■ WHAT YOU NEED TO DO
Here is the task for the records below: repeat exactly the lines from the one with "You are a computer-use" to the one with "Reply to Alexander", both included, and nothing else.

■ EXTRACTED DATA
# # # # #

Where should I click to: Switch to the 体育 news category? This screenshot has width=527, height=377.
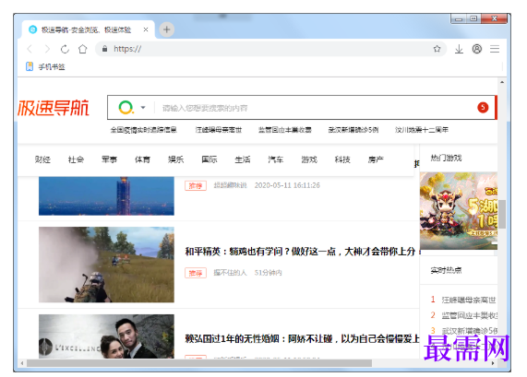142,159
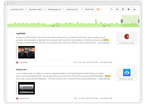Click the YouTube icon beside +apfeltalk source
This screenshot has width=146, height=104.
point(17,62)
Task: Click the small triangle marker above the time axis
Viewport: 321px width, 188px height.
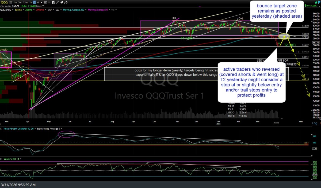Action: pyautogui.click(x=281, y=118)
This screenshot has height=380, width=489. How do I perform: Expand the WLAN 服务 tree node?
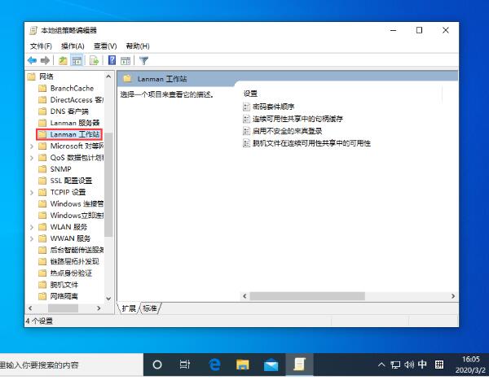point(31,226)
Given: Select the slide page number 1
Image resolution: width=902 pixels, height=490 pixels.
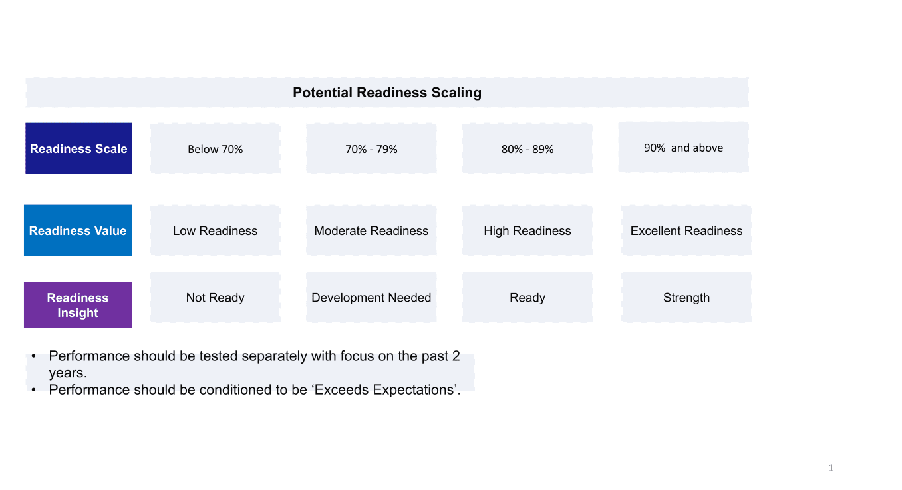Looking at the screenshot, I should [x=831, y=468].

# # # # #

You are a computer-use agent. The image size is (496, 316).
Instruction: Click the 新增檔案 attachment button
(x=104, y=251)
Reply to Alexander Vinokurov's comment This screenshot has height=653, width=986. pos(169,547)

# # # # #

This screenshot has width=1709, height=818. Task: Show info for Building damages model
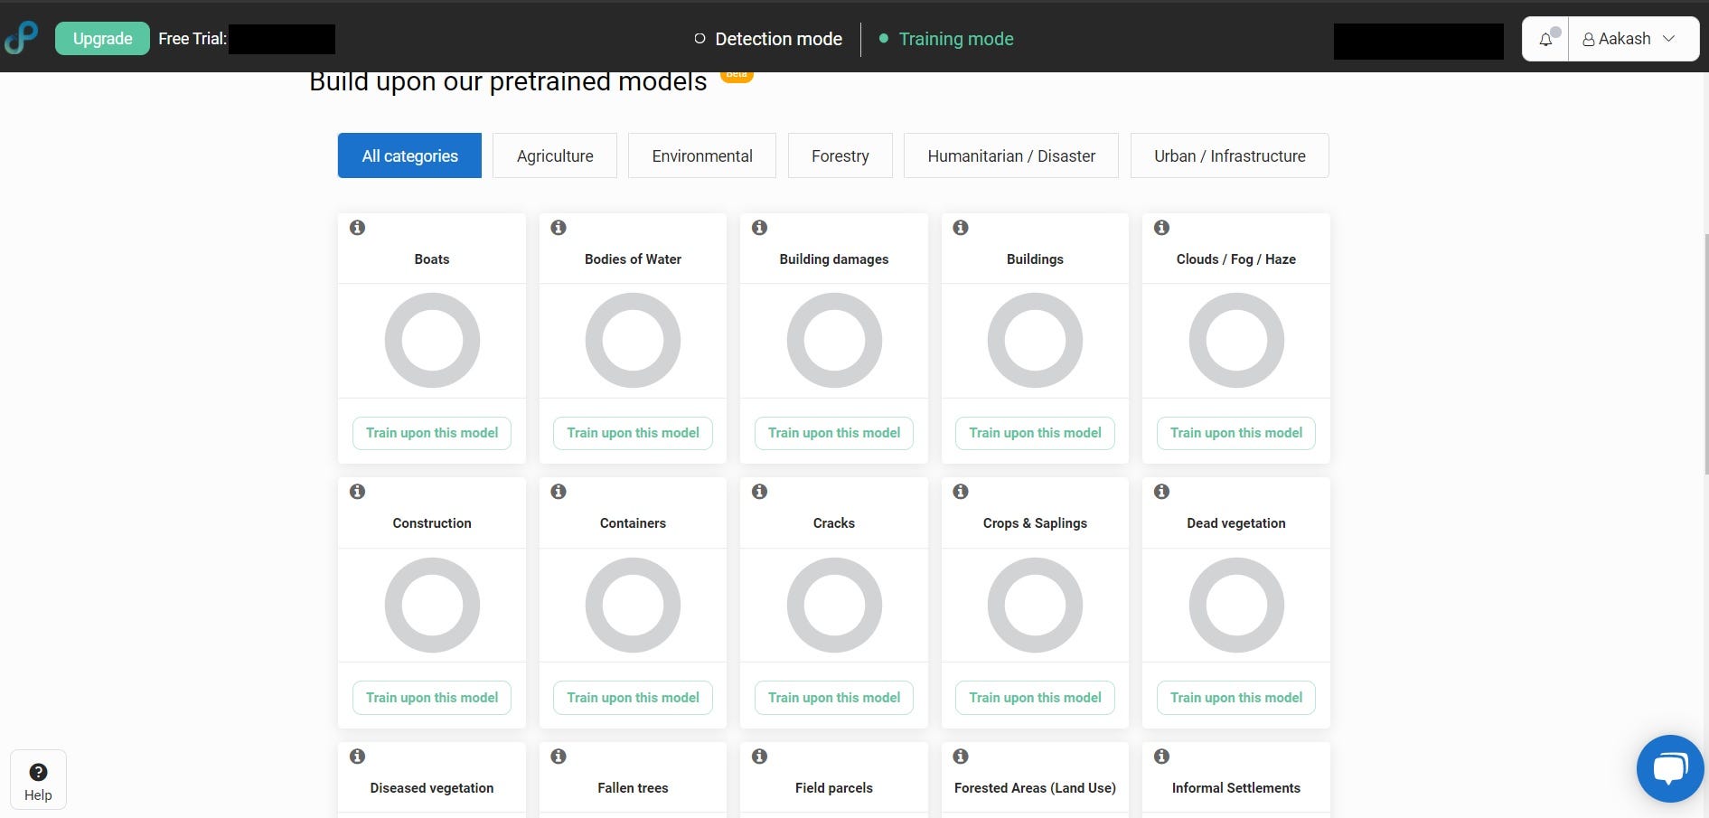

# # # # #

■ RESULT BELOW
You are a computer-use agent. The image size is (496, 316).
Instruction: Click the 新增檔案 attachment button
(x=104, y=251)
Reply to Alexander Vinokurov's comment This screenshot has height=653, width=986. pos(169,547)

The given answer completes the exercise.